Records from a data source:
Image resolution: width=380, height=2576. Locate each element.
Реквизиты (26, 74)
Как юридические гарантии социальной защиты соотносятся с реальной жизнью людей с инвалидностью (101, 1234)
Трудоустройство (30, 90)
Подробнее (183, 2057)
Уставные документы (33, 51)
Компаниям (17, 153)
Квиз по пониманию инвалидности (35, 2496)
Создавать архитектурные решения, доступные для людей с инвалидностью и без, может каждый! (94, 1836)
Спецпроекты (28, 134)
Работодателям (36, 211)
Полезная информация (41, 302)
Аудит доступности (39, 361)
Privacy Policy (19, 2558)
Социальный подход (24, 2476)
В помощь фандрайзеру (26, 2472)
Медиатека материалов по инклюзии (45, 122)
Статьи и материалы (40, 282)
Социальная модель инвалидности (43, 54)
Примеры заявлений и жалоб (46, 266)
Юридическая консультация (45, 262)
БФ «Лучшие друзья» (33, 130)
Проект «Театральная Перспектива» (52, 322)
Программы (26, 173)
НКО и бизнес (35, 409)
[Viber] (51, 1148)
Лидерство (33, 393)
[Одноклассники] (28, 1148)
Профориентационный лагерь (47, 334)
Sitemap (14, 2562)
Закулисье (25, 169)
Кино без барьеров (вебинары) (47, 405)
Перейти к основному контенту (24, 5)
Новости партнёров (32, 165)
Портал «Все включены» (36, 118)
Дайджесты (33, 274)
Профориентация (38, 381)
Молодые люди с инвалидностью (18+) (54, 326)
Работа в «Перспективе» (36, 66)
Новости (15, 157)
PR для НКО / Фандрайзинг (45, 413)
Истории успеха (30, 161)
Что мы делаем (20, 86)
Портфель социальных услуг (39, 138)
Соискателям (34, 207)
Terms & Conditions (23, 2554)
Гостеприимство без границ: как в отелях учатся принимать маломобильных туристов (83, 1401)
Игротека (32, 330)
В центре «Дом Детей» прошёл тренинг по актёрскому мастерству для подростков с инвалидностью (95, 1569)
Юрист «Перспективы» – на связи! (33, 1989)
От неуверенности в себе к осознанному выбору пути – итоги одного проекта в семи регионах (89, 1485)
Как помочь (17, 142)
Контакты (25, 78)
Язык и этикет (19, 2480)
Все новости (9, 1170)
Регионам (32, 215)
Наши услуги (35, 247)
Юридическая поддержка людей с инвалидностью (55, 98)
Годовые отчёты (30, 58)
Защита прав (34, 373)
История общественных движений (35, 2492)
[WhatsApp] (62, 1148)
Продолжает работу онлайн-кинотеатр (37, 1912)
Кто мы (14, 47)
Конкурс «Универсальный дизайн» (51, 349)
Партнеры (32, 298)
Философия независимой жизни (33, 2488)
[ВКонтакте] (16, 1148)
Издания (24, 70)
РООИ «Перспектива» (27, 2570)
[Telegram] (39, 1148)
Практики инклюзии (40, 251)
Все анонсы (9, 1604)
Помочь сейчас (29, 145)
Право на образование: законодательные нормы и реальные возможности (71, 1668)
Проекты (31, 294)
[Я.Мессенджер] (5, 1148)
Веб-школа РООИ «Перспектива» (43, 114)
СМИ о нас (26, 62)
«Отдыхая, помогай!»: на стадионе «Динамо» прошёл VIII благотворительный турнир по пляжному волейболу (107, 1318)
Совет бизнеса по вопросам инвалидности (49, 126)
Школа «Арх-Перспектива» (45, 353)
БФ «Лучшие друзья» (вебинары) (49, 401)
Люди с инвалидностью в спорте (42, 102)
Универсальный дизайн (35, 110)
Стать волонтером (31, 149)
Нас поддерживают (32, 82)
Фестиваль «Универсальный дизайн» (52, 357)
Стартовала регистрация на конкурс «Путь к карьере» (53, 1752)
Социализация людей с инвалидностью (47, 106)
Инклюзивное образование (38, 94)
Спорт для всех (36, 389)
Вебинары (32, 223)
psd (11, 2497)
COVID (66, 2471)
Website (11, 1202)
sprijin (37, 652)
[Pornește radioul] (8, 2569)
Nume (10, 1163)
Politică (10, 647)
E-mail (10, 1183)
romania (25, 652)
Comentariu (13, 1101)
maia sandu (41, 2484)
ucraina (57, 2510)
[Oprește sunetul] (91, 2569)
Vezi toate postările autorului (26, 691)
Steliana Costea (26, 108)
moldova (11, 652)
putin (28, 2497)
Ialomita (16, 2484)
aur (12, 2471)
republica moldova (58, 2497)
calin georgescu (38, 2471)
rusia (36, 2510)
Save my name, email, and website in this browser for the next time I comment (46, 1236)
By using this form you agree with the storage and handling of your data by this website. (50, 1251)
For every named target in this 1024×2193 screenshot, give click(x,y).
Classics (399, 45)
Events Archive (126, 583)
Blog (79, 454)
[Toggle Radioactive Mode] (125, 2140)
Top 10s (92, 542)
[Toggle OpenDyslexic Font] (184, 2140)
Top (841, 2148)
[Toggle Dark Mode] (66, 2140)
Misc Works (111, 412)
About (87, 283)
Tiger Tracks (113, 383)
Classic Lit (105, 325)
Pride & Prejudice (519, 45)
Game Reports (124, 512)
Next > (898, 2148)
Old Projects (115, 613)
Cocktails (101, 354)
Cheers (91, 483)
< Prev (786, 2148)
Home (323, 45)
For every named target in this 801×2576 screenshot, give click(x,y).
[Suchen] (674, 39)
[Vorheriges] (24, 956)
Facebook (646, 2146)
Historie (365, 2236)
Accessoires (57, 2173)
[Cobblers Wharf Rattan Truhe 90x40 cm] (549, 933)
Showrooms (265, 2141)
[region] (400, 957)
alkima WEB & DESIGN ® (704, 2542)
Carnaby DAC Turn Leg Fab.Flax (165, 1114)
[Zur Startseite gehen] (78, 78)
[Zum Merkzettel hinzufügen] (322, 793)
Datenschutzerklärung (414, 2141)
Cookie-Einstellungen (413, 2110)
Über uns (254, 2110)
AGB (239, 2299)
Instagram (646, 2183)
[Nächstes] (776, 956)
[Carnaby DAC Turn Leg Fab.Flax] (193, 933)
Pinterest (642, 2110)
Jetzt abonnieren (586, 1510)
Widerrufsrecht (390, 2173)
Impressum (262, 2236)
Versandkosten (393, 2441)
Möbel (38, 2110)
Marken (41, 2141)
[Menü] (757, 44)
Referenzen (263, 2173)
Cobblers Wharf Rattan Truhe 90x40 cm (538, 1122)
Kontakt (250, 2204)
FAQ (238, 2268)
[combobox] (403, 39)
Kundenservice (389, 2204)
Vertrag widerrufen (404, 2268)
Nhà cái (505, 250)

The problem:
How many lines in the records contain the word "target"? Reply with that number only.

Answer for this exercise:
2